━━━ Supplied records ━━━

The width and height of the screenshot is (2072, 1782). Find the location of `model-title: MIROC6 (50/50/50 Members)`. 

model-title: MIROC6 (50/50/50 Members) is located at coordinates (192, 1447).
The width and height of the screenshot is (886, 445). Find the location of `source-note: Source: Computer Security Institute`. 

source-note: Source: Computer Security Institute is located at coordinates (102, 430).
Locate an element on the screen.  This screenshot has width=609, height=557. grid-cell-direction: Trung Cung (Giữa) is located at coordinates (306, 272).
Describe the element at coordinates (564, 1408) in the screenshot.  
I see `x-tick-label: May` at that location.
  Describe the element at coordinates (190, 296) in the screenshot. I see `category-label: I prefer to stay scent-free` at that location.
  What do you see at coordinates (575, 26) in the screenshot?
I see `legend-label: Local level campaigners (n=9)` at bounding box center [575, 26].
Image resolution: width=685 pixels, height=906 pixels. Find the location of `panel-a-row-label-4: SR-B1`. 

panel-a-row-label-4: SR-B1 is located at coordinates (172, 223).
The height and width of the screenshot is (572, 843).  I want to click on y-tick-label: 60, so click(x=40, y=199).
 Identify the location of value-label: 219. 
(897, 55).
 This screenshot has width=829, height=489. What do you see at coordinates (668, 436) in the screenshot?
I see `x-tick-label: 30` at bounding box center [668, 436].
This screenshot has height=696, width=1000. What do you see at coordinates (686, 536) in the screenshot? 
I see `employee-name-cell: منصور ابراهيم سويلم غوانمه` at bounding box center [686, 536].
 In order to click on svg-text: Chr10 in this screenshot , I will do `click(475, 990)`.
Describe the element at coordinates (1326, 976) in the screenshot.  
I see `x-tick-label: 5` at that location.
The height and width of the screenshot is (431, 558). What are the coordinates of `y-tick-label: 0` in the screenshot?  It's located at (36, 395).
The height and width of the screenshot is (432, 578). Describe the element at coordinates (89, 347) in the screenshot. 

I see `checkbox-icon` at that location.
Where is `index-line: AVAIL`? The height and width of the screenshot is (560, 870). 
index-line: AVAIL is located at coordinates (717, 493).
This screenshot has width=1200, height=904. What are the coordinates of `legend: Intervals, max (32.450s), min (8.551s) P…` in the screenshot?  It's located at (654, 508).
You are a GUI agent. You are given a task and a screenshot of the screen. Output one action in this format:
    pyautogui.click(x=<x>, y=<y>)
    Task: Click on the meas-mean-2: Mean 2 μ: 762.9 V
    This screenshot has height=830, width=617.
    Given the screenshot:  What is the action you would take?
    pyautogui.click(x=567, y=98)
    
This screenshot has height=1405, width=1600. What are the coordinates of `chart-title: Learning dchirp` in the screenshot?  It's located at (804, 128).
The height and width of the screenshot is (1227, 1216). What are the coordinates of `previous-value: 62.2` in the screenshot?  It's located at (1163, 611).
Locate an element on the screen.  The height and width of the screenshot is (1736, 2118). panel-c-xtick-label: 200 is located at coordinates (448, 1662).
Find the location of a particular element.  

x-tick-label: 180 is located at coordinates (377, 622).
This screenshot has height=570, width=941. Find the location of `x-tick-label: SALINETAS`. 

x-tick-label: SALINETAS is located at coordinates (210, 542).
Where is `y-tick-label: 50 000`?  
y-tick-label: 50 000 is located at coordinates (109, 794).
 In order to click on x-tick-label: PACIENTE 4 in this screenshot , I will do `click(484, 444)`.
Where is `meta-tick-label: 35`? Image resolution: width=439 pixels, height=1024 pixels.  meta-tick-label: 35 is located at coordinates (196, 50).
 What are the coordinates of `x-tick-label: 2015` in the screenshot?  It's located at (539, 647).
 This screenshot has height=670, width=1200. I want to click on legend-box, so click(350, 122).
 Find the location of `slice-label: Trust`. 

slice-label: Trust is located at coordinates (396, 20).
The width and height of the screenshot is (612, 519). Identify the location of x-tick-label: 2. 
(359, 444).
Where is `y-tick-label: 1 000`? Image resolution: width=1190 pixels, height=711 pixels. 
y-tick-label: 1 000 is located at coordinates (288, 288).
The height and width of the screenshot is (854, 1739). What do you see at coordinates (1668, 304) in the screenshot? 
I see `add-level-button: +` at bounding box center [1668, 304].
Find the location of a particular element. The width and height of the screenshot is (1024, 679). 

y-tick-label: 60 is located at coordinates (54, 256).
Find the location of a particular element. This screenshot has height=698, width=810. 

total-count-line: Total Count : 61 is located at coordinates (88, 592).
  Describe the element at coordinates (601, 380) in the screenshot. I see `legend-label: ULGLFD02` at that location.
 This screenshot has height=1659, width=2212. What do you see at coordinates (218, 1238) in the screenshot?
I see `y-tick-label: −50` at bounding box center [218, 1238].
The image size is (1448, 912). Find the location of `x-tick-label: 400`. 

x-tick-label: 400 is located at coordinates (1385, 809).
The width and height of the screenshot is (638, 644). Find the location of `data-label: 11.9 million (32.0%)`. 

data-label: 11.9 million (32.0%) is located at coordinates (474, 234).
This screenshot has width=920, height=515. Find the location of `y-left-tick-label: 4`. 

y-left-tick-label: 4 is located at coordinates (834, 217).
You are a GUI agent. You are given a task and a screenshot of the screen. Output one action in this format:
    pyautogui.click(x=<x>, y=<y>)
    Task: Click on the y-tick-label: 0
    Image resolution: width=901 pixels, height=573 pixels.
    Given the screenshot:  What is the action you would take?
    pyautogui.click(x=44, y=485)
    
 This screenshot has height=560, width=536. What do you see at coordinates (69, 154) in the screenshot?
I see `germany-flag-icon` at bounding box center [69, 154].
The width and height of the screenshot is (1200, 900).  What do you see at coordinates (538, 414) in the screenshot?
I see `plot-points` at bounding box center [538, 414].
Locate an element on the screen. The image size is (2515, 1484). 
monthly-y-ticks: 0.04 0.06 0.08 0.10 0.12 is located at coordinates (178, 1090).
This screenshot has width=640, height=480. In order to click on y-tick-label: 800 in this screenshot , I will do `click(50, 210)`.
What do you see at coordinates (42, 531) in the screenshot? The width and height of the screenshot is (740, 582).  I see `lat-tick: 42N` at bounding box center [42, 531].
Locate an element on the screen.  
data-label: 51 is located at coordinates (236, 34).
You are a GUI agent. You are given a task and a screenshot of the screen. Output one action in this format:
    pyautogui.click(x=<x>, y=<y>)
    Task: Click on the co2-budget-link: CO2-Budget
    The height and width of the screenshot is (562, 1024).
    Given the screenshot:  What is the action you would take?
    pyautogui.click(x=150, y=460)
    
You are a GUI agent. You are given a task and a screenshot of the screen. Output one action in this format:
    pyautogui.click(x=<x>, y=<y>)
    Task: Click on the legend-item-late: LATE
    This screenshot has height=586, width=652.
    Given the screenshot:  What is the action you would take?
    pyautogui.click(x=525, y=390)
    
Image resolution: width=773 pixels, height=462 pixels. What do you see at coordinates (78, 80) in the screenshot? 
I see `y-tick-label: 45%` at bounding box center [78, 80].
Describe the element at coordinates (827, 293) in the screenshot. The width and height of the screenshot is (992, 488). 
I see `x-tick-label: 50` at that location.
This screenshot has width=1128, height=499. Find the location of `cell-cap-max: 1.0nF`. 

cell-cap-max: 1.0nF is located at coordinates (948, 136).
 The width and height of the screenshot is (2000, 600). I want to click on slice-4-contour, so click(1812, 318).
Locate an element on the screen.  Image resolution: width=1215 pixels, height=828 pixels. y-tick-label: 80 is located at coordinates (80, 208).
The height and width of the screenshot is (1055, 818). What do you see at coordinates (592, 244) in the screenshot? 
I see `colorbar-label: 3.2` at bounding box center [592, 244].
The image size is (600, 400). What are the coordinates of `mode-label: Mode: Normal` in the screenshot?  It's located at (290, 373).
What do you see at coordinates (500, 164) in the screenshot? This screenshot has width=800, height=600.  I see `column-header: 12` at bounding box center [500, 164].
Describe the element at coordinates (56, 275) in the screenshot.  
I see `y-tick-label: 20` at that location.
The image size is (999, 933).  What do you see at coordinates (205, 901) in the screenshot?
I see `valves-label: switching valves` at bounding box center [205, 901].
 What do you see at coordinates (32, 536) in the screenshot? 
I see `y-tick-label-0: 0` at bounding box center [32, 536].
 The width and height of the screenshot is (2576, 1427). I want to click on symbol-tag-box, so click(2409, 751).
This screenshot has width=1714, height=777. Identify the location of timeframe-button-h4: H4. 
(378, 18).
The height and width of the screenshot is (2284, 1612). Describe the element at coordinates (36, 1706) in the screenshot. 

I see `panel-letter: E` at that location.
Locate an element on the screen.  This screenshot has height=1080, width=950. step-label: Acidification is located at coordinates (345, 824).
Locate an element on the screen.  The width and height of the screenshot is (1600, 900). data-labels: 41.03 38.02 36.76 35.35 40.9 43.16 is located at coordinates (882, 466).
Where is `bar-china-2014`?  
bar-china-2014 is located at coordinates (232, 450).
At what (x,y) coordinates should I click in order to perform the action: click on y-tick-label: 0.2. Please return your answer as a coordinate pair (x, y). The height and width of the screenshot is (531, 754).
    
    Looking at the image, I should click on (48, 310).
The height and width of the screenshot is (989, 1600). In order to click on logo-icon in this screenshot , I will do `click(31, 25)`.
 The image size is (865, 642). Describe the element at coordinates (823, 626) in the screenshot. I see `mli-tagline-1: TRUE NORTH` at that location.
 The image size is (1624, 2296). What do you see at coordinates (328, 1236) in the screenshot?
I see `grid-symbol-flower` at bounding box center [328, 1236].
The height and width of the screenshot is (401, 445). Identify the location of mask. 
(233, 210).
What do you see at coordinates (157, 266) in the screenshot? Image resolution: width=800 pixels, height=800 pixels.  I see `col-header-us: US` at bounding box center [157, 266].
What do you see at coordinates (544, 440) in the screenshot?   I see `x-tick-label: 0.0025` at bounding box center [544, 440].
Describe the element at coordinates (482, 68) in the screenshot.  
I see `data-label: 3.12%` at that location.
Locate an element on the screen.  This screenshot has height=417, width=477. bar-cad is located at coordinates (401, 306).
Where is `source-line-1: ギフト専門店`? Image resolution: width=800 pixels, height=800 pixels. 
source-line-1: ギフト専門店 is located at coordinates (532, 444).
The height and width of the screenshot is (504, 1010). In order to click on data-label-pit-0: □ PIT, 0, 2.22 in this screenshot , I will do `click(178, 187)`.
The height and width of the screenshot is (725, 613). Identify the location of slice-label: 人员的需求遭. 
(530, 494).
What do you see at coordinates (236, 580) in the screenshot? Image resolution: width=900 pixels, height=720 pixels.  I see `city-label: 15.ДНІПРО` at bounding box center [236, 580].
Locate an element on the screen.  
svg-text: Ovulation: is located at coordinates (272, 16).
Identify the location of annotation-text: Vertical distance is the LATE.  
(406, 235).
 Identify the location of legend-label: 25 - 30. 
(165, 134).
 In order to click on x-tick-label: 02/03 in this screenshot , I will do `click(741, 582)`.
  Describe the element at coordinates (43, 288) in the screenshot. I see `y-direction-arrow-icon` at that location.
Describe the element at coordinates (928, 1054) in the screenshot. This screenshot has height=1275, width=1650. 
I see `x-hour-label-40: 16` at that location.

━━━

Required work: Rewrite the material from the line with "Describe the element at coordinates (1326, 976)" to the line with "This screenshot has width=1200, height=904.", changing "Describe" to "Identify" and keeping everything else the same. Return only those lines.

Completed task:
Identify the element at coordinates (1326, 976) in the screenshot.  
I see `x-tick-label: 5` at that location.
The height and width of the screenshot is (431, 558). What are the coordinates of `y-tick-label: 0` in the screenshot?  It's located at (36, 395).
The height and width of the screenshot is (432, 578). Identify the element at coordinates (89, 347) in the screenshot. 

I see `checkbox-icon` at that location.
Where is `index-line: AVAIL`? The height and width of the screenshot is (560, 870). 
index-line: AVAIL is located at coordinates (717, 493).
This screenshot has width=1200, height=904. What are the coordinates of `legend: Intervals, max (32.450s), min (8.551s) P…` in the screenshot?  It's located at (654, 508).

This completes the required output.